─── Okuma Metni ───

Kamu kaynakları özel çıkarlar için değil, halkın yararı gözetilerek değerlendirilmeli ve sadece eğitimde değil, bütün hizmet alanlarında kamu harcamaları arttırılmalıdır. Halktan toplanan vergilerin, kamu okulları için harcanmayıp, çeşitli yöntemlerle özel okullara aktarılmak istenmesi kabul edilemez ve karşısında durulması gereken bir durumdur.

Nitelikli bir eğitim sistemi oluşturmak için, tek başına eğitim sisteminin kamusal nitelikli olması ve kamu kaynakları tarafından finanse edilmesi yeterli değildir. Kamu tarafından herkese eşit ve parasız olarak sunulması gereken eğitimin bilimsel ve demokratik bir içerikte olması, kamusal, nitelikli bir eğitim sisteminin oluşturulması açısından zorunludur. Bu anlamda Eğitim Sen’in yıllardır savunduğu ve eğitim hakkının temel ayaklarını oluşturan kamusal, bilimsel, demokratik, laik ve anadilinde eğitim talebi gerçekleşmediği sürece, eğitimde yaşanan sorunlara kalıcı çözümler üretmek mümkün değildir.

 

Eğitim yöneticilerinin sözlü sınavla belirlenmesi ve vali tarafından atanması kabul edilemez

 

Daha önce 652 sayılı MEB Teşkilat ve Görevleri Hakkında KHK ile yapılan değişiklikle, okul ve kurum müdürleri, “yazılı ve/veya sözlü” olarak yapılarak okul veya kurum müdürlüğü sınavında başarılı olmak kaydıyla, hizmet süreleri, “performans” ve “yeterlikleri” dikkate alınarak il milli eğitim müdürünün teklifi üzerine “vali tarafından” atanması öngörülmüştü. Taslaktaki düzenleme ile uygulama hayata geçirilecek. Sözlü ve/veya yazılı sınavla belirlenecek olan eğitim yöneticilerinin valiler tarafından atanmasıyla önümüzdeki dönemde öğretmen alımları ve atamalarının da hükümetin il başkanları gibi çalışan valiler tarafından yapılmasının önü açılacak.

─── Veri Satırları ───

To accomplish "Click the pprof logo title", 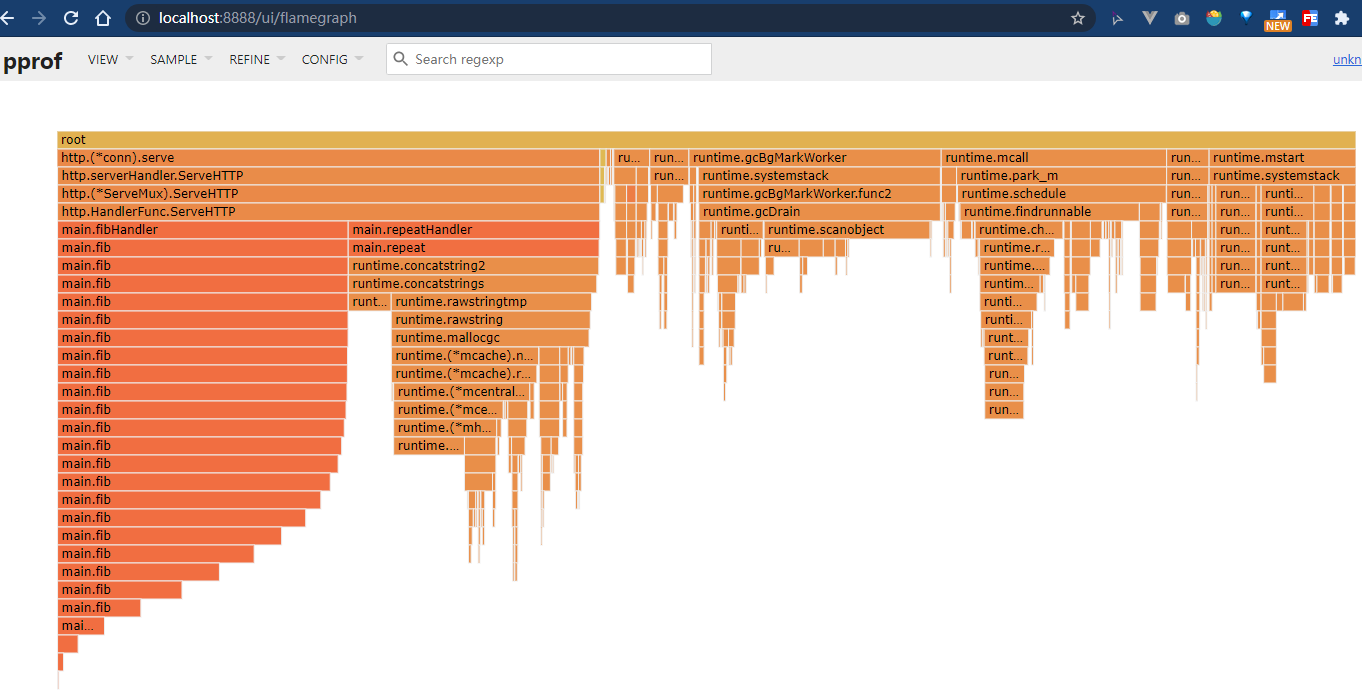I will 32,61.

───

__Yönerge ve Koşullar__. Eğitim ve kamu kaynakları üzerine olan okuma metnini hiçbir değişiklik yapmadan baştan sona yeniden yazın.

__Doğru Yanıt__.
Kamu kaynakları özel çıkarlar için değil, halkın yararı gözetilerek değerlendirilmeli ve sadece eğitimde değil, bütün hizmet alanlarında kamu harcamaları arttırılmalıdır. Halktan toplanan vergilerin, kamu okulları için harcanmayıp, çeşitli yöntemlerle özel okullara aktarılmak istenmesi kabul edilemez ve karşısında durulması gereken bir durumdur.

Nitelikli bir eğitim sistemi oluşturmak için, tek başına eğitim sisteminin kamusal nitelikli olması ve kamu kaynakları tarafından finanse edilmesi yeterli değildir. Kamu tarafından herkese eşit ve parasız olarak sunulması gereken eğitimin bilimsel ve demokratik bir içerikte olması, kamusal, nitelikli bir eğitim sisteminin oluşturulması açısından zorunludur. Bu anlamda Eğitim Sen’in yıllardır savunduğu ve eğitim hakkının temel ayaklarını oluşturan kamusal, bilimsel, demokratik, laik ve anadilinde eğitim talebi gerçekleşmediği sürece, eğitimde yaşanan sorunlara kalıcı çözümler üretmek mümkün değildir.

 

Eğitim yöneticilerinin sözlü sınavla belirlenmesi ve vali tarafından atanması kabul edilemez

 

Daha önce 652 sayılı MEB Teşkilat ve Görevleri Hakkında KHK ile yapılan değişiklikle, okul ve kurum müdürleri, “yazılı ve/veya sözlü” olarak yapılarak okul veya kurum müdürlüğü sınavında başarılı olmak kaydıyla, hizmet süreleri, “performans” ve “yeterlikleri” dikkate alınarak il milli eğitim müdürünün teklifi üzerine “vali tarafından” atanması öngörülmüştü. Taslaktaki düzenleme ile uygulama hayata geçirilecek. Sözlü ve/veya yazılı sınavla belirlenecek olan eğitim yöneticilerinin valiler tarafından atanmasıyla önümüzdeki dönemde öğretmen alımları ve atamalarının da hükümetin il başkanları gibi çalışan valiler tarafından yapılmasının önü açılacak.